MATERIAL TO PROCESS START

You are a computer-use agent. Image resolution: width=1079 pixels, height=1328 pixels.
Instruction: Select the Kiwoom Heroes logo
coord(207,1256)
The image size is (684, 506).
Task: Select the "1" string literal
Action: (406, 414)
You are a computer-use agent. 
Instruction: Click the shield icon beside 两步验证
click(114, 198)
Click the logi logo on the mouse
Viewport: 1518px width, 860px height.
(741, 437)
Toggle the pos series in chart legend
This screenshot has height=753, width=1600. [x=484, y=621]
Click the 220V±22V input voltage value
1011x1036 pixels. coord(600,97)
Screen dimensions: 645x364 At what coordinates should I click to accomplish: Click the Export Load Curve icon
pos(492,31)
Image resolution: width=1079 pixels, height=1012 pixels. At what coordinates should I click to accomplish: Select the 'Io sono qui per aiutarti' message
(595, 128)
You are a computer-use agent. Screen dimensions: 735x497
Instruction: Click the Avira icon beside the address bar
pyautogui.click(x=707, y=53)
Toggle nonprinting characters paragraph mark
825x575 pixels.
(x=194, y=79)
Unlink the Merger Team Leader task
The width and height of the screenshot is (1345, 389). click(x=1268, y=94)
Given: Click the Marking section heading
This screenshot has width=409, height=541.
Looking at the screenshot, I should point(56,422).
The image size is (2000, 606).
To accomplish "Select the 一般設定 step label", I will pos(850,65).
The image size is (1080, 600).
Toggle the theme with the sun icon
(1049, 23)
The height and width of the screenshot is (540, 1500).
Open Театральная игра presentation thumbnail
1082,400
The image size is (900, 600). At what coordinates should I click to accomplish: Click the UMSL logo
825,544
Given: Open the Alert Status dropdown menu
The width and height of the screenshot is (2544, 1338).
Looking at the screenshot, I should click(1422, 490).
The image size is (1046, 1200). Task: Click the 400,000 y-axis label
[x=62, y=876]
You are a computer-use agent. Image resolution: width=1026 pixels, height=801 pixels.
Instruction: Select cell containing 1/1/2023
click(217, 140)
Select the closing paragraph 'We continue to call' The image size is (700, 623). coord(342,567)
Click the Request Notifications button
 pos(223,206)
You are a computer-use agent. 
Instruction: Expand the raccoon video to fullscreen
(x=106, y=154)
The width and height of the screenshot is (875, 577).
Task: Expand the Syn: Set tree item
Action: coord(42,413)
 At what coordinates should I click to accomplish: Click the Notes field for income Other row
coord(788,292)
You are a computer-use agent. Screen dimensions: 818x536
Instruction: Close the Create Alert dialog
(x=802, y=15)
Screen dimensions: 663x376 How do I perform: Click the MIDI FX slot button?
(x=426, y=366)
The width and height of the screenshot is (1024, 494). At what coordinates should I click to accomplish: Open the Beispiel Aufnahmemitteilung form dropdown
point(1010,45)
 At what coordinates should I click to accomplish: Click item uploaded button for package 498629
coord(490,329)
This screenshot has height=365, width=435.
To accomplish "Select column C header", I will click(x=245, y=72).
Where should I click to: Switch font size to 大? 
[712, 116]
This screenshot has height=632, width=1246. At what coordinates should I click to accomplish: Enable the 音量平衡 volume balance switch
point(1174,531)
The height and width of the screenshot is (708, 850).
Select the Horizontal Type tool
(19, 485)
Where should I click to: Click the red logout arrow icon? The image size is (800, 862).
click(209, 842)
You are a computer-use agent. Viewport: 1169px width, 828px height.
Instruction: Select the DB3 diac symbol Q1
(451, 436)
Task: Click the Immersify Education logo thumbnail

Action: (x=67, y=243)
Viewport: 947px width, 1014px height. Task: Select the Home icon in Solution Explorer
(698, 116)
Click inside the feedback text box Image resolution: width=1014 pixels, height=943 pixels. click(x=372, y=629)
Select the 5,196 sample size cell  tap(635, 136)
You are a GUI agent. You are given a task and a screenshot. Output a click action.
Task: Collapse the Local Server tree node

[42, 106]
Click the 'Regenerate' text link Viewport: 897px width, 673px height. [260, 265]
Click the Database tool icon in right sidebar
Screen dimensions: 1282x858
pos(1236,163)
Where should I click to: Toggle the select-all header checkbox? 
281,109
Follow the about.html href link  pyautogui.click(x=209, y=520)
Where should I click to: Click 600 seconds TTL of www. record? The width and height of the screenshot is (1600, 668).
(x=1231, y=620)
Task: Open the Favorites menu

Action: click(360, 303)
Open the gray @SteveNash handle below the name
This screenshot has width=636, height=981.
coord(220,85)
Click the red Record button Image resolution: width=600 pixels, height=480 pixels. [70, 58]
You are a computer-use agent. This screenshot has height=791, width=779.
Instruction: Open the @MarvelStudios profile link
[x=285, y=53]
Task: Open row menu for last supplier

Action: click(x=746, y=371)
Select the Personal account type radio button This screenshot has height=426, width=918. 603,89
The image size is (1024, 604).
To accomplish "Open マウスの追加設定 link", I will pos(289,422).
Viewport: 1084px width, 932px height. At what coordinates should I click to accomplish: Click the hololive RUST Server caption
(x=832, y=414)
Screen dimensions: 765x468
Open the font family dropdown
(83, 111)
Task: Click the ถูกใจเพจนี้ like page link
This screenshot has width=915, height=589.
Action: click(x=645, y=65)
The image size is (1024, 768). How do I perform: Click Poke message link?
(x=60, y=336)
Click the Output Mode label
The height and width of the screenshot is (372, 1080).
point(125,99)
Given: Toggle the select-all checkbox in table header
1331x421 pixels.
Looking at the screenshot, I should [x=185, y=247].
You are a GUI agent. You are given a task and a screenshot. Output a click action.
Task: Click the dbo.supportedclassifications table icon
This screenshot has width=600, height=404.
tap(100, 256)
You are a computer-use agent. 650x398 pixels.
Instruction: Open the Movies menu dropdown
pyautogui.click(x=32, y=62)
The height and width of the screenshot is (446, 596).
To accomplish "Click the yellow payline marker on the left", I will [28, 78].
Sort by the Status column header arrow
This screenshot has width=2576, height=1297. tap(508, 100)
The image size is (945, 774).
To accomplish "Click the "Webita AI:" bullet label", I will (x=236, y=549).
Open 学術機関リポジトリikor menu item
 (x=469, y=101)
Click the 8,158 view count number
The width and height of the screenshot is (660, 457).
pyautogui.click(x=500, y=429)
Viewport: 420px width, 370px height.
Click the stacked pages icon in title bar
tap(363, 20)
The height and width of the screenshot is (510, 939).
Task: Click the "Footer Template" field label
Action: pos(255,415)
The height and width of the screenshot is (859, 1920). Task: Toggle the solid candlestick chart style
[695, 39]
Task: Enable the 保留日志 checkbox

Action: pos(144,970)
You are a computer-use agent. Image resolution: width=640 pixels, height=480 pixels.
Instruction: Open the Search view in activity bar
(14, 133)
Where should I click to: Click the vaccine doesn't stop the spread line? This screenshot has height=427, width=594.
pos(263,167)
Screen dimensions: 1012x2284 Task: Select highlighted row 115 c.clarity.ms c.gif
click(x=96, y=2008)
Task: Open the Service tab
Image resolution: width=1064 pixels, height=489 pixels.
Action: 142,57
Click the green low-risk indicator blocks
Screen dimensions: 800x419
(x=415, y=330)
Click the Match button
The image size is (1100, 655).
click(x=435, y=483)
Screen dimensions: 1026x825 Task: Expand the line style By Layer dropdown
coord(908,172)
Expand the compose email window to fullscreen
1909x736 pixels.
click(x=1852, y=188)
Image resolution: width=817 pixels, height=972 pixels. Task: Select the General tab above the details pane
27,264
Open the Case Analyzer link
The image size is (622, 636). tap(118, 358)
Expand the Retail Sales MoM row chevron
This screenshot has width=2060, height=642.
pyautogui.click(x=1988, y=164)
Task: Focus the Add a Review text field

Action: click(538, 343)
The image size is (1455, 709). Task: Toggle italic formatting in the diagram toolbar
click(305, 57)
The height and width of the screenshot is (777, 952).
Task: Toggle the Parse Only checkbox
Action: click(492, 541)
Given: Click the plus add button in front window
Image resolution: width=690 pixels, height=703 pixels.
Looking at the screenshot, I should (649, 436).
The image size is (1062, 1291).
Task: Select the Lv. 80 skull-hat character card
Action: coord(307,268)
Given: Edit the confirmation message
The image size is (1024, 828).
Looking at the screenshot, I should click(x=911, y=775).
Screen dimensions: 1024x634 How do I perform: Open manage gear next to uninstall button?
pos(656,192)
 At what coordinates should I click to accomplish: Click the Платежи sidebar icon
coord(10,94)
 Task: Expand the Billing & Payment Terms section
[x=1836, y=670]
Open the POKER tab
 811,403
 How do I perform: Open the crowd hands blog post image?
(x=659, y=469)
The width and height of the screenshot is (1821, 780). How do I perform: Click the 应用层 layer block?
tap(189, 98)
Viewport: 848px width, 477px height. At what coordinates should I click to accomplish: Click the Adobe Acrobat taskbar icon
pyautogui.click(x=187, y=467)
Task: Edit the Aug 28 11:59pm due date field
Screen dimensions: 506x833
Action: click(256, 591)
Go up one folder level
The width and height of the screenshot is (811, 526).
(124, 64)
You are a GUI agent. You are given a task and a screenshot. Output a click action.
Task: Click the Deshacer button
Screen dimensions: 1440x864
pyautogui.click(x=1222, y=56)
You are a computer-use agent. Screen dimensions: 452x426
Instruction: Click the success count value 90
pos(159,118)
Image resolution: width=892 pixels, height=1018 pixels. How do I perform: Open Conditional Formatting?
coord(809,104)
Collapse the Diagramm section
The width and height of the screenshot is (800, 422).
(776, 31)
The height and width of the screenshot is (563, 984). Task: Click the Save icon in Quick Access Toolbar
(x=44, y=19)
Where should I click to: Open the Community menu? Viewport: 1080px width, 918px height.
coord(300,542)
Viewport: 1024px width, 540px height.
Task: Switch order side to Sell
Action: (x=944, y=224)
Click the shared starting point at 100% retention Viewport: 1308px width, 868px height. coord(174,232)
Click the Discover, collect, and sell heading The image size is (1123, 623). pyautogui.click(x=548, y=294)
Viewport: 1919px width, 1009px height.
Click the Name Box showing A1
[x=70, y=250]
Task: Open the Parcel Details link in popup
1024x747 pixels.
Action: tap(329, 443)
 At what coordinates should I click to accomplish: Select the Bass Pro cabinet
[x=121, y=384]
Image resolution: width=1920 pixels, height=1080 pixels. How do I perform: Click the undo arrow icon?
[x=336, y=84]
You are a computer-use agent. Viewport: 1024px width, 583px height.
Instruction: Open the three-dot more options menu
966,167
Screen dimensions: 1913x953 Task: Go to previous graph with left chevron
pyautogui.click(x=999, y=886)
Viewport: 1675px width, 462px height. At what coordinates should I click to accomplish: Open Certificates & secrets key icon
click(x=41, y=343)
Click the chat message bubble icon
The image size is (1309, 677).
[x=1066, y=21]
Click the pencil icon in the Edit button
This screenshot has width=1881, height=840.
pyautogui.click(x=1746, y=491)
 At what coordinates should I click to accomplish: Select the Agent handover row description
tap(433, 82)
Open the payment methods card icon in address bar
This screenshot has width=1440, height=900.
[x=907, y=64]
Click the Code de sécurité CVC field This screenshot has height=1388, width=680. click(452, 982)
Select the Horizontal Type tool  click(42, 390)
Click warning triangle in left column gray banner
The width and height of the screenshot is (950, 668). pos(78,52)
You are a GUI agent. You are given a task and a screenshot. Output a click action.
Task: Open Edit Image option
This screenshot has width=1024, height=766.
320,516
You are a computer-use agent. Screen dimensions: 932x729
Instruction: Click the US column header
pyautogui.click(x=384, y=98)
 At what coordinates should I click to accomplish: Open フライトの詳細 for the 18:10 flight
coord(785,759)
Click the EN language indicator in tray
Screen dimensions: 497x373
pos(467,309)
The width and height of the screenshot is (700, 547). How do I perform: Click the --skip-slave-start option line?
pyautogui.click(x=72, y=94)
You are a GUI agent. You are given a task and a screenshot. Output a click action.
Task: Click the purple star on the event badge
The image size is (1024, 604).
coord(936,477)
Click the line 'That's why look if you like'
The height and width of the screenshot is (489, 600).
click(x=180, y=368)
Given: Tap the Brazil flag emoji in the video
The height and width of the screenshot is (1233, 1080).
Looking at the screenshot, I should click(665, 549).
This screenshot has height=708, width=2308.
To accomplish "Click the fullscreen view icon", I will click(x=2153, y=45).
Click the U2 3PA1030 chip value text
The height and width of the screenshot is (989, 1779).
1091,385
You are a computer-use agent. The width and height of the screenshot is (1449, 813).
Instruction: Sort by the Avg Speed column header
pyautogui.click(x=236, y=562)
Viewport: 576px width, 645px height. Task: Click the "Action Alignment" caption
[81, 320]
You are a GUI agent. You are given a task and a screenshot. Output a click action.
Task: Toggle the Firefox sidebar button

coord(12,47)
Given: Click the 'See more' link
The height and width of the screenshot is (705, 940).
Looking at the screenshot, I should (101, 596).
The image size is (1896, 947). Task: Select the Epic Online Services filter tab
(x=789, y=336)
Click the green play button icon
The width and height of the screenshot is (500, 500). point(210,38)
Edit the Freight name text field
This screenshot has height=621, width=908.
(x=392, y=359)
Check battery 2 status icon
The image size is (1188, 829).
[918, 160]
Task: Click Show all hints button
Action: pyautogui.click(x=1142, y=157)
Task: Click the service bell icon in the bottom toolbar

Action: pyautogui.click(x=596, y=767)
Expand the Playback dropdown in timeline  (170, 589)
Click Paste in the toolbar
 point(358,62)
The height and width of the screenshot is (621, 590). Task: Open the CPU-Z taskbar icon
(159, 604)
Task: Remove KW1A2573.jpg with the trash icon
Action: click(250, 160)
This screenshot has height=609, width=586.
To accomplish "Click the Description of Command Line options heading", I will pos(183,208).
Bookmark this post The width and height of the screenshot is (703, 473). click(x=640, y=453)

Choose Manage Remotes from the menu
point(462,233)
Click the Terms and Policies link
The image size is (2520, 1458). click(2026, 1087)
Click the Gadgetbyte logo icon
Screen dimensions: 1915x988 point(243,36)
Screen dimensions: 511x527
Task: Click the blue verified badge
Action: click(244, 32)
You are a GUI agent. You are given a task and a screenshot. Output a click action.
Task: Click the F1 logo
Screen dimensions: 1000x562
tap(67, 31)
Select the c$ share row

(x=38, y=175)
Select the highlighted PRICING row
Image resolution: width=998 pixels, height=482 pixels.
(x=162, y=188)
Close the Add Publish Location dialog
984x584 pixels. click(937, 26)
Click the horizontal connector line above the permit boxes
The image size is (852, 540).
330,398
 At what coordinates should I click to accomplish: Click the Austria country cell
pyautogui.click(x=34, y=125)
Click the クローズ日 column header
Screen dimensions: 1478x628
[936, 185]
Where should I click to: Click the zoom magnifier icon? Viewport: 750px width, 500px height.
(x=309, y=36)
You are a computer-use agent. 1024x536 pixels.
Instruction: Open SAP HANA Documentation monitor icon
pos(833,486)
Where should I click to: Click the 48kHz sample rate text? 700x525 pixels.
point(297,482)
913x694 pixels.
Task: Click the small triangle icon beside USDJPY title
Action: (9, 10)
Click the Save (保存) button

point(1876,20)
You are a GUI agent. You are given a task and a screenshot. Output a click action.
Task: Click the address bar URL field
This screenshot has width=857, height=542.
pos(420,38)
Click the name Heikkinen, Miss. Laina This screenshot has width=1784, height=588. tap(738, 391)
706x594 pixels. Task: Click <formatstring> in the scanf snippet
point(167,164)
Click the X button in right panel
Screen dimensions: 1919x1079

MATERIAL TO PROCESS END

ACTIVITY: Looking at the data above, write out exactly the lines that start at the one containing "Task: Toggle the Firefox sidebar button" and end at the one containing "This screenshot has height=609, width=586."; include both and nothing beyond.

SOLUTION TO THIS PROBLEM:
Task: Toggle the Firefox sidebar button

coord(12,47)
Given: Click the 'See more' link
The height and width of the screenshot is (705, 940).
Looking at the screenshot, I should (101, 596).
The image size is (1896, 947). Task: Select the Epic Online Services filter tab
(x=789, y=336)
Click the green play button icon
The width and height of the screenshot is (500, 500). point(210,38)
Edit the Freight name text field
This screenshot has height=621, width=908.
(x=392, y=359)
Check battery 2 status icon
The image size is (1188, 829).
[918, 160]
Task: Click Show all hints button
Action: pyautogui.click(x=1142, y=157)
Task: Click the service bell icon in the bottom toolbar

Action: pyautogui.click(x=596, y=767)
Expand the Playback dropdown in timeline  (170, 589)
Click Paste in the toolbar
 point(358,62)
The height and width of the screenshot is (621, 590). Task: Open the CPU-Z taskbar icon
(159, 604)
Task: Remove KW1A2573.jpg with the trash icon
Action: click(250, 160)
This screenshot has height=609, width=586.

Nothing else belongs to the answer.